Lleno de gratitud, lleno de felicidad
Allí, en ese último momento, las emociones bañaban ahora hasta al más leal de los leales. Si les mirabas a la cara, podías ver los labios inferiores temblorosos, los ojos húmedos y las mejillas enrojecidas. Personas que tenían que agarrarse unas a otras porque lo que estaba ocurriendo ante sus ojos era demasiado poderoso, demasiado grande. Pero también estaban los que simplemente lo hacían, como Thomas Müller; que no estaban tristes en absoluto, sino que tenían la cara radiante: llenos de gratitud, llenos de felicidad por haber podido vivir de cerca estos años, estos momentos, todos estos instantes y también esta despedida.
Una última declaración de amor
Thomas Müller se dirigió ahora por el micrófono a los 75.000 asistentes, hablando de la «sensación impagable» de marcar un gol para todos ellos, de todos los encuentros con la numerosa gente de los que había disfrutado.

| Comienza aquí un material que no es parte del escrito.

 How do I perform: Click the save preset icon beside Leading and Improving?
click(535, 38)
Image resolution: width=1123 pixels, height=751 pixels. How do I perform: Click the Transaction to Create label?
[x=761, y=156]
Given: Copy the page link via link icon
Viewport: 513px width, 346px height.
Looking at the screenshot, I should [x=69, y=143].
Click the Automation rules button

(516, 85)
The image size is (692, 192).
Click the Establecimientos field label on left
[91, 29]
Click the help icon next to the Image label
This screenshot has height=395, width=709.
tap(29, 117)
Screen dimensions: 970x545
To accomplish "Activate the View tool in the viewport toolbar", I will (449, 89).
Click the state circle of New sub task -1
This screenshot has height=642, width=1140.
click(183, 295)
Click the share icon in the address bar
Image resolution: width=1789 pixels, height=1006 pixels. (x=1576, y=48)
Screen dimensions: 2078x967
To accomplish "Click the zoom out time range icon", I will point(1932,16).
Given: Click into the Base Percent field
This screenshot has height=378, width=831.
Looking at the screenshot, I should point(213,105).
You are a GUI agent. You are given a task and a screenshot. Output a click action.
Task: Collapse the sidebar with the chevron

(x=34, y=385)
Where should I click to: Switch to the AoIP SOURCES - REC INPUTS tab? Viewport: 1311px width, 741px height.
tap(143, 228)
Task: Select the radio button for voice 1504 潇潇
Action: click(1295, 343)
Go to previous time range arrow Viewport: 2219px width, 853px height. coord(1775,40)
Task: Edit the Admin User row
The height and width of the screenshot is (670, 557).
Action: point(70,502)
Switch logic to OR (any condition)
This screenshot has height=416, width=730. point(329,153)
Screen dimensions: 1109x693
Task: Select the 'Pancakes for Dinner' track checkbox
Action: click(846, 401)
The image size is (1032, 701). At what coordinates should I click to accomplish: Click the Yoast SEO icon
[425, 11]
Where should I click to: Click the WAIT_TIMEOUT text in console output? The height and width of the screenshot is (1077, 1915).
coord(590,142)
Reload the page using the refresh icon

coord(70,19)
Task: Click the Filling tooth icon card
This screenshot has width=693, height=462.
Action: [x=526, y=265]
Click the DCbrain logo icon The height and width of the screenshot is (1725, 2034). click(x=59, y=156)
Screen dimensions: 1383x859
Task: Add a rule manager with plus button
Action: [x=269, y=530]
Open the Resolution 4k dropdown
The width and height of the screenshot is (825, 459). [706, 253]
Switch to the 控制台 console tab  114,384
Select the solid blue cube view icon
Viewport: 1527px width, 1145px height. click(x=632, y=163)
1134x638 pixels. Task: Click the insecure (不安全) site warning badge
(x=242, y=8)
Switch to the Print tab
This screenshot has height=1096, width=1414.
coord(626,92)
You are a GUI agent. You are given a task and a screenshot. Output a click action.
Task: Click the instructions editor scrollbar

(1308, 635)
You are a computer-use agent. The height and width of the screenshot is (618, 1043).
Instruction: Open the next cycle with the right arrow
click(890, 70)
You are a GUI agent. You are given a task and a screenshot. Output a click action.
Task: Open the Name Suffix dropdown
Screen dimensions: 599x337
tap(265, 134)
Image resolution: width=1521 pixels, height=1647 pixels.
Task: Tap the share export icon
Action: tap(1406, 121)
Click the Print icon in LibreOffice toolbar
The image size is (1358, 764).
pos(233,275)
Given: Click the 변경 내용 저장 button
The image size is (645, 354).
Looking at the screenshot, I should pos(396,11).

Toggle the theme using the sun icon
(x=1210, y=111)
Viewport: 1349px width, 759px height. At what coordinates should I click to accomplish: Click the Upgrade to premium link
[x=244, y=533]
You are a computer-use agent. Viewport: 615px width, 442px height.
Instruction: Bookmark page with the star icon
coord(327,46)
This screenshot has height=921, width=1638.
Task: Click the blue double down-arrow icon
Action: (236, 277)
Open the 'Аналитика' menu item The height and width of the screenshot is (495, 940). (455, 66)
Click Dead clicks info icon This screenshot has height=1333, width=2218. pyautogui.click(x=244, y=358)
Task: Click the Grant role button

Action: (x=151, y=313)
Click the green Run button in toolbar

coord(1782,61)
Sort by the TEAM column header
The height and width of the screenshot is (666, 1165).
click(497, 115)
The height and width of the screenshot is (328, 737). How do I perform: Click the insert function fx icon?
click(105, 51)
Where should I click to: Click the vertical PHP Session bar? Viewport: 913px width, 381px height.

Pero Müller también miró al futuro: «Veo a muchos jugadores jóvenes y hambrientos que también entregan su corazón al FC Bayern. Estamos en una buena posición». Siempre le ha gustado ser el «gladiador moderno»: «Pero no estoy triste, tengo ganas de lo que está por venir. Aunque no pueda ser ni la mitad de bonito que lo que tuve». Müller, que en realidad no derramó ninguna lágrima visible, no quiso ver ninguna, dijo: «¡Si las hay, que sean sólo positivas!», exclamó. Y concluyó a las 20:57 en punto con una declaración de amor, tal y como había recibido una y otra vez de su Südkurve y de todas las personas por cuyo afecto expresó su más sincero agradecimiento: «Os quiero a todos», concluyó Thomas Müller, “¡Cuidaos, servus!”.
La noche no acabó en lágrimas y tristeza, gracias a las imágenes de las duchas de cerveza, los hijos de los jugadores y Harry Kane lanzando el balón a la portería entre los vítores de la Südkurve. Todos estaban radiantes allí abajo, bailando y festejando. Y en medio de todo, como si nunca fuera a irse, estaba Thomas Müller.